**Records**

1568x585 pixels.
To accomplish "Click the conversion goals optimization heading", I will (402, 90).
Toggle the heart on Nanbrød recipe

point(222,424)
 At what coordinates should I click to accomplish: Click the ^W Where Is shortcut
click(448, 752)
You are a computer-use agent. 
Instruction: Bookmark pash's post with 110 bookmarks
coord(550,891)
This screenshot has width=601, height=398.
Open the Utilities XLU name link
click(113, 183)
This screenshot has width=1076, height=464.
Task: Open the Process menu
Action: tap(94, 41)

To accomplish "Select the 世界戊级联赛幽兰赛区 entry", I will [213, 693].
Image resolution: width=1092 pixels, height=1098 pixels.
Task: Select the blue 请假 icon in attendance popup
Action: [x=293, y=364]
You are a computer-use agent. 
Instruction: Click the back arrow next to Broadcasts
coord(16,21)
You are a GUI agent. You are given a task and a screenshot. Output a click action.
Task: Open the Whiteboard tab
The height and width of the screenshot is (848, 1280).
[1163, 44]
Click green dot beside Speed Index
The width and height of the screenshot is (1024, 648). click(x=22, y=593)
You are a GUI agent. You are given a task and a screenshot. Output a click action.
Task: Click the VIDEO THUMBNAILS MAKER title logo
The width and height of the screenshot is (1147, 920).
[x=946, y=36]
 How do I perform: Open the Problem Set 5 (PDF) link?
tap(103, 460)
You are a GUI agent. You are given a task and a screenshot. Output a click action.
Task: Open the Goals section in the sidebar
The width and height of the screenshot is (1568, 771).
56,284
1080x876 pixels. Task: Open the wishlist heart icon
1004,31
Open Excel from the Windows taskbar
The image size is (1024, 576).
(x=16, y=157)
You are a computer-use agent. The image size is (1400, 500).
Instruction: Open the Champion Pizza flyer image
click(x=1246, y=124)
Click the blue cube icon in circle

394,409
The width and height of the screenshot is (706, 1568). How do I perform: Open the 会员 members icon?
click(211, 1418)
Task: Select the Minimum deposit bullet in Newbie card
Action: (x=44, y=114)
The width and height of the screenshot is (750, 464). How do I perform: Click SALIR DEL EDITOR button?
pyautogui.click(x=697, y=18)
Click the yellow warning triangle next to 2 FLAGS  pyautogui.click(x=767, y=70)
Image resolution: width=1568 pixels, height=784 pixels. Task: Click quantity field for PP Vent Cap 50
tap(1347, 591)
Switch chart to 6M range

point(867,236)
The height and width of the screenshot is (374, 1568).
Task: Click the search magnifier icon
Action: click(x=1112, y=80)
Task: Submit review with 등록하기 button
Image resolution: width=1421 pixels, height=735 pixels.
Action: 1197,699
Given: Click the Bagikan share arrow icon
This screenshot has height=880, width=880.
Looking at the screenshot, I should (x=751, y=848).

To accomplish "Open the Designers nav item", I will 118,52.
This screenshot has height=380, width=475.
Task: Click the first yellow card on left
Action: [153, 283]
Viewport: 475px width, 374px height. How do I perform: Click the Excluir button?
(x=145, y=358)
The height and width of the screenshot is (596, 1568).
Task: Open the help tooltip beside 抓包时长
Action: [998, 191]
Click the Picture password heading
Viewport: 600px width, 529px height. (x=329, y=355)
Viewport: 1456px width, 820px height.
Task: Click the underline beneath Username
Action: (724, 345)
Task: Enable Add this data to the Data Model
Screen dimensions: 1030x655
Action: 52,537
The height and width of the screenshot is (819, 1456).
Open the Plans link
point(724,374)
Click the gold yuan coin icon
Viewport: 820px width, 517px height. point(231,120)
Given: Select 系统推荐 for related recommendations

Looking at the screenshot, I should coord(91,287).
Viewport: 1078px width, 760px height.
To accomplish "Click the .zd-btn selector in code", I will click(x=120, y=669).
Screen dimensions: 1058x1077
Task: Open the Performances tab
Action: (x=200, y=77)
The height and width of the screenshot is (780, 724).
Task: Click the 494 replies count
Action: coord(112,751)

**Your objective**
Give these rows as a numbered list, leaving out the blank lines.

**Result of this task**
1. 1568x585 pixels.
2. To accomplish "Click the conversion goals optimization heading", I will (402, 90).
3. Toggle the heart on Nanbrød recipe
4. point(222,424)
5.  At what coordinates should I click to accomplish: Click the ^W Where Is shortcut
6. click(448, 752)
7. You are a computer-use agent. 
8. Instruction: Bookmark pash's post with 110 bookmarks
9. coord(550,891)
10. This screenshot has width=601, height=398.
11. Open the Utilities XLU name link
12. click(113, 183)
13. This screenshot has width=1076, height=464.
14. Task: Open the Process menu
15. Action: tap(94, 41)
16. To accomplish "Select the 世界戊级联赛幽兰赛区 entry", I will [213, 693].
17. Image resolution: width=1092 pixels, height=1098 pixels.
18. Task: Select the blue 请假 icon in attendance popup
19. Action: [x=293, y=364]
20. You are a computer-use agent. 
21. Instruction: Click the back arrow next to Broadcasts
22. coord(16,21)
23. You are a GUI agent. You are given a task and a screenshot. Output a click action.
24. Task: Open the Whiteboard tab
25. The height and width of the screenshot is (848, 1280).
26. [1163, 44]
27. Click green dot beside Speed Index
28. The width and height of the screenshot is (1024, 648). click(x=22, y=593)
29. You are a GUI agent. You are given a task and a screenshot. Output a click action.
30. Task: Click the VIDEO THUMBNAILS MAKER title logo
31. The width and height of the screenshot is (1147, 920).
32. [x=946, y=36]
33.  How do I perform: Open the Problem Set 5 (PDF) link?
34. tap(103, 460)
35. You are a GUI agent. You are given a task and a screenshot. Output a click action.
36. Task: Open the Goals section in the sidebar
37. The width and height of the screenshot is (1568, 771).
38. 56,284
39. 1080x876 pixels. Task: Open the wishlist heart icon
40. 1004,31
41. Open Excel from the Windows taskbar
42. The image size is (1024, 576).
43. (x=16, y=157)
44. You are a computer-use agent. The image size is (1400, 500).
45. Instruction: Open the Champion Pizza flyer image
46. click(x=1246, y=124)
47. Click the blue cube icon in circle
48. 394,409
49. The width and height of the screenshot is (706, 1568). How do I perform: Open the 会员 members icon?
50. click(211, 1418)
51. Task: Select the Minimum deposit bullet in Newbie card
52. Action: (x=44, y=114)
53. The width and height of the screenshot is (750, 464). How do I perform: Click SALIR DEL EDITOR button?
54. pyautogui.click(x=697, y=18)
55. Click the yellow warning triangle next to 2 FLAGS  pyautogui.click(x=767, y=70)
56. Image resolution: width=1568 pixels, height=784 pixels. Task: Click quantity field for PP Vent Cap 50
57. tap(1347, 591)
58. Switch chart to 6M range
59. point(867,236)
60. The height and width of the screenshot is (374, 1568).
61. Task: Click the search magnifier icon
62. Action: click(x=1112, y=80)
63. Task: Submit review with 등록하기 button
64. Image resolution: width=1421 pixels, height=735 pixels.
65. Action: 1197,699
66. Given: Click the Bagikan share arrow icon
67. This screenshot has height=880, width=880.
68. Looking at the screenshot, I should (x=751, y=848).
69. To accomplish "Open the Designers nav item", I will 118,52.
70. This screenshot has height=380, width=475.
71. Task: Click the first yellow card on left
72. Action: [153, 283]
73. Viewport: 475px width, 374px height. How do I perform: Click the Excluir button?
74. (x=145, y=358)
75. The height and width of the screenshot is (596, 1568).
76. Task: Open the help tooltip beside 抓包时长
77. Action: [998, 191]
78. Click the Picture password heading
79. Viewport: 600px width, 529px height. (x=329, y=355)
80. Viewport: 1456px width, 820px height.
81. Task: Click the underline beneath Username
82. Action: (724, 345)
83. Task: Enable Add this data to the Data Model
84. Screen dimensions: 1030x655
85. Action: 52,537
86. The height and width of the screenshot is (819, 1456).
87. Open the Plans link
88. point(724,374)
89. Click the gold yuan coin icon
90. Viewport: 820px width, 517px height. point(231,120)
91. Given: Select 系统推荐 for related recommendations
92. Looking at the screenshot, I should coord(91,287).
93. Viewport: 1078px width, 760px height.
94. To accomplish "Click the .zd-btn selector in code", I will click(x=120, y=669).
95. Screen dimensions: 1058x1077
96. Task: Open the Performances tab
97. Action: (x=200, y=77)
98. The height and width of the screenshot is (780, 724).
99. Task: Click the 494 replies count
100. Action: coord(112,751)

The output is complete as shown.